Instruction for the entries that follow: retype exactly the lines from the line with "Given: Insert a numbered list" to the line with "is (585, 329).", both included, and omit all others.

------ Given records

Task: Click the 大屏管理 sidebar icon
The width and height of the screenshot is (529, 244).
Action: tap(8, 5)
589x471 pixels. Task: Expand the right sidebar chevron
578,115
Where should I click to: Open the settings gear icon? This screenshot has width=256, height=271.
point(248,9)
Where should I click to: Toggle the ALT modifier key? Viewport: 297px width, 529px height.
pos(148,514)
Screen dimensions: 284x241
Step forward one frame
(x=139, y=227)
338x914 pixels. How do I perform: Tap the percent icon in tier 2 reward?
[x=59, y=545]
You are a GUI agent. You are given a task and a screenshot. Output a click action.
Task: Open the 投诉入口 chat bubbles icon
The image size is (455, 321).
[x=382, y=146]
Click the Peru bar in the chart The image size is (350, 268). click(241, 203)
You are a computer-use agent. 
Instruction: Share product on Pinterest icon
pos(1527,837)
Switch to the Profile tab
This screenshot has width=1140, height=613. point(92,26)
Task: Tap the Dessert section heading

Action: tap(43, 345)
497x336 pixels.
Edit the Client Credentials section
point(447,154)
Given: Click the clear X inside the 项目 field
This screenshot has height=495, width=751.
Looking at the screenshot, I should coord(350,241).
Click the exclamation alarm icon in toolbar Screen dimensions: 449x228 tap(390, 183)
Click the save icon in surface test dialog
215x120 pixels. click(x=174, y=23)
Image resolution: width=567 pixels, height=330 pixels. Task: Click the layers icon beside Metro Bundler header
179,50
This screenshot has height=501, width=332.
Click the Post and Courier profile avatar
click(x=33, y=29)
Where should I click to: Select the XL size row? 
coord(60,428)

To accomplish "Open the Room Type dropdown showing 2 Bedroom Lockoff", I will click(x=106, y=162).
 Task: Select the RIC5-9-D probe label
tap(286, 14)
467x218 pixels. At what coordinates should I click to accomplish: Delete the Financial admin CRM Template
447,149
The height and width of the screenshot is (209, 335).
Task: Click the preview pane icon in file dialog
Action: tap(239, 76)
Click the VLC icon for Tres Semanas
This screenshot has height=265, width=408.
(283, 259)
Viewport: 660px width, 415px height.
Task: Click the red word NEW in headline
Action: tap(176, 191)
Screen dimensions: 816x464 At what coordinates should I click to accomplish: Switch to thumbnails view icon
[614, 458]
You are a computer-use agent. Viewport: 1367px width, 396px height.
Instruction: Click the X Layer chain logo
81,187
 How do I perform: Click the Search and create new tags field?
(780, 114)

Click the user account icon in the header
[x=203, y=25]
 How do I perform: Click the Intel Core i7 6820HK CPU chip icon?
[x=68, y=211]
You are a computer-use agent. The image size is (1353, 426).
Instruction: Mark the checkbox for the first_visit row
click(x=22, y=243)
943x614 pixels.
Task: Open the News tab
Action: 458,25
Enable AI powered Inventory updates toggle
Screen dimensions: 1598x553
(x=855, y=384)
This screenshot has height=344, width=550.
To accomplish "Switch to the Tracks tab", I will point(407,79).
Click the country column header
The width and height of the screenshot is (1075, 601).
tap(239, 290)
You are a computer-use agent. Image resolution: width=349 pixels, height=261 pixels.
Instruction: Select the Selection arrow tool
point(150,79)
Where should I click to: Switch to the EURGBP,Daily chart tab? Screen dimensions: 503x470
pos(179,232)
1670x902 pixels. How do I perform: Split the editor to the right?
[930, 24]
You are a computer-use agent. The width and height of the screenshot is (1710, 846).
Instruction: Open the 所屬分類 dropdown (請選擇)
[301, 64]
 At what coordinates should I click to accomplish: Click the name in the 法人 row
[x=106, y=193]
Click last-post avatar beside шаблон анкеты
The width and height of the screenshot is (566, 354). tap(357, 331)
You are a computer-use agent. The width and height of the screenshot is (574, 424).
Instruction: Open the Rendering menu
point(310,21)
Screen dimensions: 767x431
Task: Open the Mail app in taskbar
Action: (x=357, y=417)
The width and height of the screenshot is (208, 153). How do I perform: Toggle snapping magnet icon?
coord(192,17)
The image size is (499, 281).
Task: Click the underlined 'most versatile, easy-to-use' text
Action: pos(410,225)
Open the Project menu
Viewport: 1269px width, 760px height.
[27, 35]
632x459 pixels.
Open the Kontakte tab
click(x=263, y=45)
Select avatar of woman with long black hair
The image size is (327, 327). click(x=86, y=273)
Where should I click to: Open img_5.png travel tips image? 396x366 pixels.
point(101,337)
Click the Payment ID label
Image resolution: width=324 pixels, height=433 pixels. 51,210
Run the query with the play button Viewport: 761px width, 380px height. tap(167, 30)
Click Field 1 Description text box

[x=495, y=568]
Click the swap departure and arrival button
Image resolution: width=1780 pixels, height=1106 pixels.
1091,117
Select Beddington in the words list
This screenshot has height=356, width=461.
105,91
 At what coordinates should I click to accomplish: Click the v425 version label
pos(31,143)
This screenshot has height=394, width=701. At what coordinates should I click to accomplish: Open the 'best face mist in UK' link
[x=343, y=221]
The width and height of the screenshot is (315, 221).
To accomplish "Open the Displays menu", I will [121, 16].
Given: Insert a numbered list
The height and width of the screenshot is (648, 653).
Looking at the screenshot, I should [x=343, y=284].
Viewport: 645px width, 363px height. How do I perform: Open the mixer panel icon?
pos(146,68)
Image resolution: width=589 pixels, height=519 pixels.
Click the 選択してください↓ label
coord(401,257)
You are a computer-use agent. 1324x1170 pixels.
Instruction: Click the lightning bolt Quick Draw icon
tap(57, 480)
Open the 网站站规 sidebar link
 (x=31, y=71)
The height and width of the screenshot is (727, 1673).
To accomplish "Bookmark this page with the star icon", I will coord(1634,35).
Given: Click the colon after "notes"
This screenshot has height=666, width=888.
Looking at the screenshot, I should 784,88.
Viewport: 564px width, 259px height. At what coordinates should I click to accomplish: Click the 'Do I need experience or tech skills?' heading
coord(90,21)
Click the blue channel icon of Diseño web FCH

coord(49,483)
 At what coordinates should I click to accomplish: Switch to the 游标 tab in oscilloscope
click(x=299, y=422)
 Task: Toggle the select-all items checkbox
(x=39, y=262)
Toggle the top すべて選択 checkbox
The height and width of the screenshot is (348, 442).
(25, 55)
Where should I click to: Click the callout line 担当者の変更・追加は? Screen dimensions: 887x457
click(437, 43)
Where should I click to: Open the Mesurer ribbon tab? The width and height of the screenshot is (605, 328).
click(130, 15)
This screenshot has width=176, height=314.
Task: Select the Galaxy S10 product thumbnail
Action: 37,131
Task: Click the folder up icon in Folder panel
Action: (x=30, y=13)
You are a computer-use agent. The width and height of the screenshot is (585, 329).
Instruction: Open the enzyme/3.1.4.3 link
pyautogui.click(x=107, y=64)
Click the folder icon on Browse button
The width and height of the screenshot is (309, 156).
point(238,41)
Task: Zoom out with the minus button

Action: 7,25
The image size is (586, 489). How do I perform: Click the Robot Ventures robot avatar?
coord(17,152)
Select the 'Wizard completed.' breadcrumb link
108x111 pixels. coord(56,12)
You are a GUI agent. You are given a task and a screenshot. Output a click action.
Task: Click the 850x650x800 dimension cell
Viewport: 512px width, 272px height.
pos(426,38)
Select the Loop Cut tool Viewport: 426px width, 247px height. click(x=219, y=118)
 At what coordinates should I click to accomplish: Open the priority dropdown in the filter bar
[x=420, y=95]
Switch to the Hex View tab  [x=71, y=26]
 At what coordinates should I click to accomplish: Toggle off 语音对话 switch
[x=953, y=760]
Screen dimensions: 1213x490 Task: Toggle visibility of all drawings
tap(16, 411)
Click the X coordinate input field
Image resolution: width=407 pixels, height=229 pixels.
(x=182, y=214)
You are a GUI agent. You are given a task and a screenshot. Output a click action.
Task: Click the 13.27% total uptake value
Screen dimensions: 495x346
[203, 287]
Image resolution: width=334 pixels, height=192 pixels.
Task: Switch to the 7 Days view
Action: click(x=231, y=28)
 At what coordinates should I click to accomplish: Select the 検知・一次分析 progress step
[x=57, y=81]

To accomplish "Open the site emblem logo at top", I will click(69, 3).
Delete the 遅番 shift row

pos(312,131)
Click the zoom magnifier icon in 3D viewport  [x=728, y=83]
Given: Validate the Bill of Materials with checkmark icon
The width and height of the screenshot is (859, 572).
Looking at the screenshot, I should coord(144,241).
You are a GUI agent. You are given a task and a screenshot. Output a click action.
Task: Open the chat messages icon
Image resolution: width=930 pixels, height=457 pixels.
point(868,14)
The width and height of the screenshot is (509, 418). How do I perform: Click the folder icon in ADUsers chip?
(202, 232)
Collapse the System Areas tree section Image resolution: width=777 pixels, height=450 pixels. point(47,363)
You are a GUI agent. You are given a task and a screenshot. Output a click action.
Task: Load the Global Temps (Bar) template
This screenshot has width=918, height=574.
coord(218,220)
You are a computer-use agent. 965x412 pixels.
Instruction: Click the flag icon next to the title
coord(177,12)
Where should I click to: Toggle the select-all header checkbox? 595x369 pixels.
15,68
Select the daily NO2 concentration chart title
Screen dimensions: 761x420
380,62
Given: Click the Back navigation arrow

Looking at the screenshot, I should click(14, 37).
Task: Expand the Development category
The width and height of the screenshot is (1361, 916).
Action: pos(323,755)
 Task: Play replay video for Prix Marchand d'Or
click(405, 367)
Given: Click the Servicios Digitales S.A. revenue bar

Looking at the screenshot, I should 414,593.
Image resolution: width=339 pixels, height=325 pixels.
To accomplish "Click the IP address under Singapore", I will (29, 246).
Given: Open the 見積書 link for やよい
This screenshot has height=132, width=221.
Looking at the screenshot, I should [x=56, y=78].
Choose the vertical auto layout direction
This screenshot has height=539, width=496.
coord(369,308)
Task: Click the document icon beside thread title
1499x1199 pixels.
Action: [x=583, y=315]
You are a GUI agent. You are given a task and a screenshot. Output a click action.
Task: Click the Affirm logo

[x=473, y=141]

------------

Finished exercise >>
Given: Insert a numbered list
The height and width of the screenshot is (648, 653).
Looking at the screenshot, I should [x=343, y=284].
Viewport: 645px width, 363px height. How do I perform: Open the mixer panel icon?
pos(146,68)
Image resolution: width=589 pixels, height=519 pixels.
Click the 選択してください↓ label
coord(401,257)
You are a computer-use agent. 1324x1170 pixels.
Instruction: Click the lightning bolt Quick Draw icon
tap(57, 480)
Open the 网站站规 sidebar link
 (x=31, y=71)
The height and width of the screenshot is (727, 1673).
To accomplish "Bookmark this page with the star icon", I will coord(1634,35).
Given: Click the colon after "notes"
This screenshot has height=666, width=888.
Looking at the screenshot, I should 784,88.
Viewport: 564px width, 259px height. At what coordinates should I click to accomplish: Click the 'Do I need experience or tech skills?' heading
coord(90,21)
Click the blue channel icon of Diseño web FCH

coord(49,483)
 At what coordinates should I click to accomplish: Switch to the 游标 tab in oscilloscope
click(x=299, y=422)
 Task: Toggle the select-all items checkbox
(x=39, y=262)
Toggle the top すべて選択 checkbox
The height and width of the screenshot is (348, 442).
(25, 55)
Where should I click to: Click the callout line 担当者の変更・追加は? Screen dimensions: 887x457
click(437, 43)
Where should I click to: Open the Mesurer ribbon tab? The width and height of the screenshot is (605, 328).
click(130, 15)
This screenshot has width=176, height=314.
Task: Select the Galaxy S10 product thumbnail
Action: 37,131
Task: Click the folder up icon in Folder panel
Action: (x=30, y=13)
You are a computer-use agent. The width and height of the screenshot is (585, 329).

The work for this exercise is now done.